BEGIN Input for this task

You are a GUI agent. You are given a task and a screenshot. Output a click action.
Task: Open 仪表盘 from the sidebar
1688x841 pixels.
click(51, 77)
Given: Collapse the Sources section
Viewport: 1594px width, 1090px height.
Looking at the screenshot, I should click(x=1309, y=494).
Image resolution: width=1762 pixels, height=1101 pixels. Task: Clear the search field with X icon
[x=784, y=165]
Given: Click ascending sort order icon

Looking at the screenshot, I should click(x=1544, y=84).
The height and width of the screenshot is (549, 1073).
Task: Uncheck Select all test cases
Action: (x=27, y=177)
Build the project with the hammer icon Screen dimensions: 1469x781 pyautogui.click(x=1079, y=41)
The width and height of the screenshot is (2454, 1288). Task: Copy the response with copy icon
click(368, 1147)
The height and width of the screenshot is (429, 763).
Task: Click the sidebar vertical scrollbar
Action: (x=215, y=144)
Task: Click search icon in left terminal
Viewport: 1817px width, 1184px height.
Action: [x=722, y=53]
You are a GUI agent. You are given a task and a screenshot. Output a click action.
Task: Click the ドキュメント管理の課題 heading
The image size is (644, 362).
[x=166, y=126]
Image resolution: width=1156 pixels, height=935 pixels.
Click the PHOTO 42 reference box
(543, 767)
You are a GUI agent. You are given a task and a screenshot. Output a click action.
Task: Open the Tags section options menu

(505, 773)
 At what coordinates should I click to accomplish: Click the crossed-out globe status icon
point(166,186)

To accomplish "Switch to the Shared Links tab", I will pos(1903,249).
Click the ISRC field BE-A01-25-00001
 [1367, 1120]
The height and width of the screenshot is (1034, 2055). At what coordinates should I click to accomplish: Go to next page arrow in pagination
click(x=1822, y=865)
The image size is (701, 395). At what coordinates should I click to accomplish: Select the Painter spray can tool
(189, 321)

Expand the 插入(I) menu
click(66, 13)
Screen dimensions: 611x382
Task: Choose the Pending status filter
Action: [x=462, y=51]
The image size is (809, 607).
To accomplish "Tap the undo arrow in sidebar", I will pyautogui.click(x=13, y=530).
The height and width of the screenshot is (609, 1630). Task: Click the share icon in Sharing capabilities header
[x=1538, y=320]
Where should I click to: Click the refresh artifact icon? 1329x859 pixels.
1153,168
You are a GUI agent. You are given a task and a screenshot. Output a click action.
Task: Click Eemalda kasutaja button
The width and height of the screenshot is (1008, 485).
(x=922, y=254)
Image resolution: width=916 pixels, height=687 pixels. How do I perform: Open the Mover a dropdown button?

END Input for this task

Task.
Within the data above, pick out all lines holding the word "pyautogui".

Task answer.
Build the project with the hammer icon Screen dimensions: 1469x781 pyautogui.click(x=1079, y=41)
To accomplish "Tap the undo arrow in sidebar", I will pyautogui.click(x=13, y=530).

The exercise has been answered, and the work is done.